Author(s): Vincenzo Musco, Antonin Carette, Martin Monperrus, and Phillipe Preux
Venue: International Conference of Software Engineering
Date: May 2016

Sample Size: 6000


This paper investigates the accuracy of change impact analysis, which is predicting the impact of a code change in a software application. This experiment seeks to test the accuracy of a specific learning algorithm called LCIP by testing it against Java programs. LCIP creates a weighted call graph based on given training data with a node for each method of the program and an edge to each influenced method. The algorithm weights the edge based on a the probability of influence along that edge, determined by the differing branches and loops of the code method.
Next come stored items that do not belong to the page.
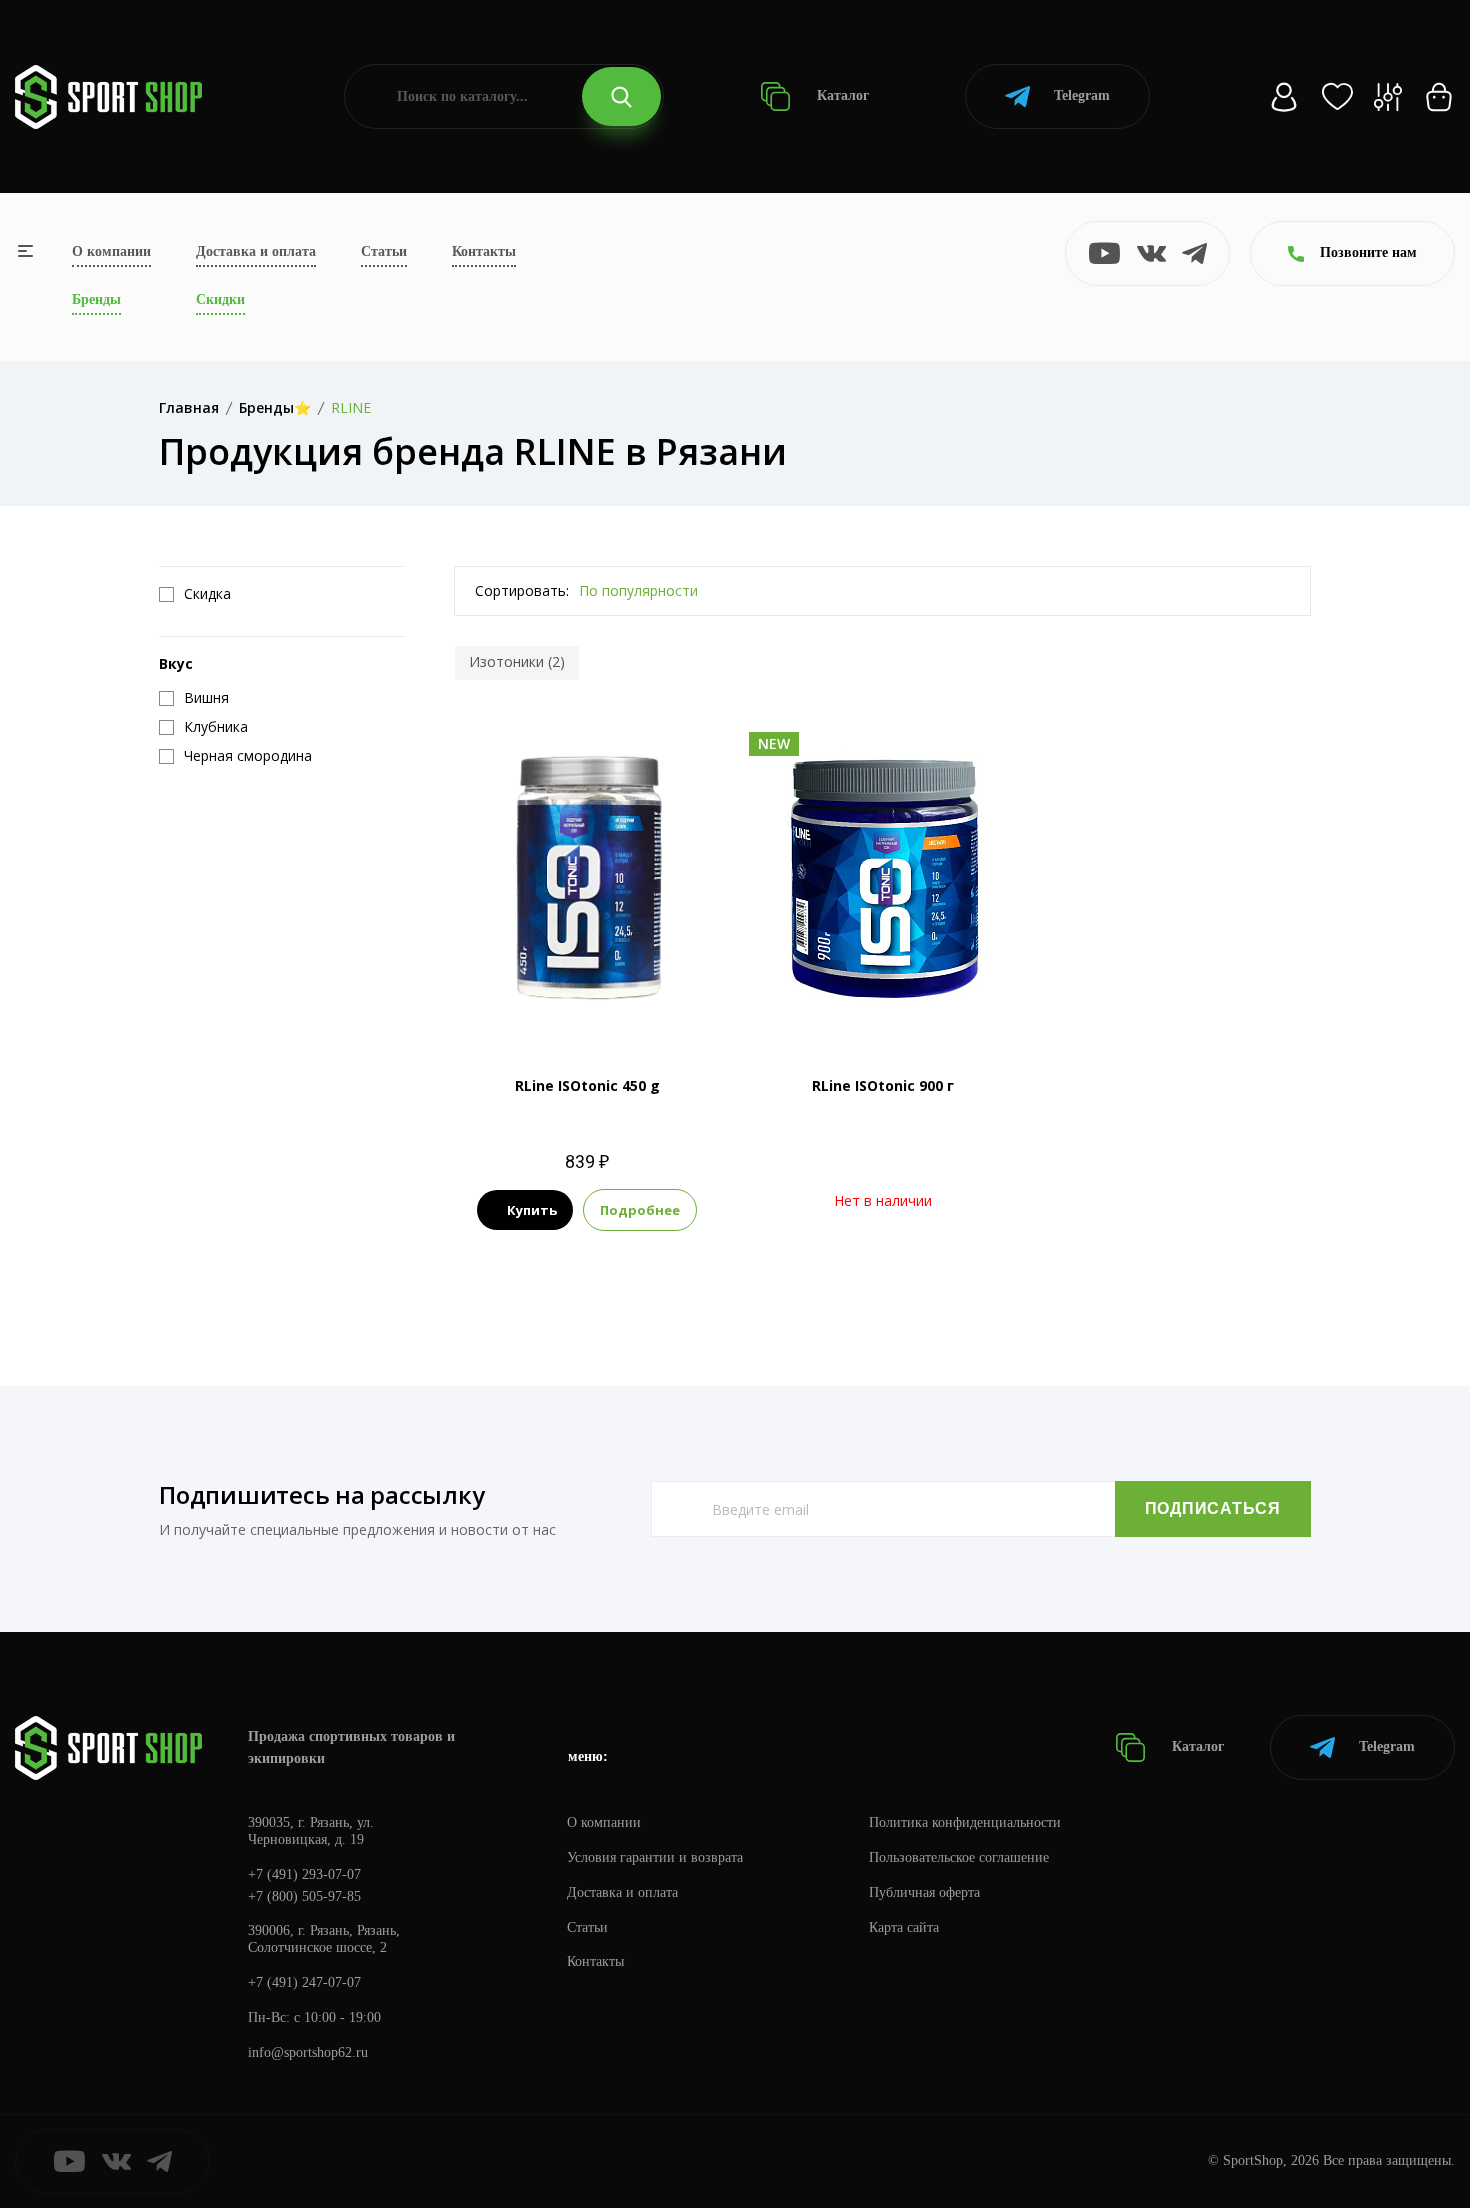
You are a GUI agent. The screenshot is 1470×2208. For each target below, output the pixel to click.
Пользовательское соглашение (959, 1857)
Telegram (1082, 95)
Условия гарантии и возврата (655, 1857)
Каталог (841, 95)
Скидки (220, 299)
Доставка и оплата (256, 251)
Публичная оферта (924, 1892)
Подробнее (640, 1210)
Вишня (550, 969)
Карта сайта (904, 1927)
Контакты (484, 251)
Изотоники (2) (517, 661)
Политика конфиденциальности (965, 1822)
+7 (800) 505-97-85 (304, 1896)
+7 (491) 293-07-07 (304, 1874)
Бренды (96, 299)
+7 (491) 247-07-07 (304, 1982)
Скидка (207, 594)
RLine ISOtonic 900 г (883, 1085)
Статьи (384, 251)
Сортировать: (522, 590)
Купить (532, 1210)
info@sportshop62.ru (308, 2052)
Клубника (617, 969)
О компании (111, 251)
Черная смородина (587, 1003)
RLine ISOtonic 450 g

This study tests LCIP on two well-tested Java software programs that total around 120,000+ lines of code. 6,000 different changes are used to modify the code and test impact prediction. LCIP's results are compared to two control algorithms, a standard closure algorithm using an unweighted call graph and a basic learning strategy. The algorithm accuracies are evaluated by the precision of predicted tests that were really influenced, the recall of impacted tests that are retrieved, and the F-score which combines the other two values.

In conclusion, the LCIP algorithm had the highest precision values for all 6000 mutations ran, with an average of 22% increase in accuracy from the standard closure algorithm and 3% increase from the basic learning strategy. The recall values were all very similar, with a 1% average improvement of the basic strategy. This lead to the LCIP algorithm having a 2% average F-score improvement. This study demonstrates that the application of learning algorithms drastically increases the change impact analysis accuracy, and the weighted call graphs slightly improves that accuracy even more.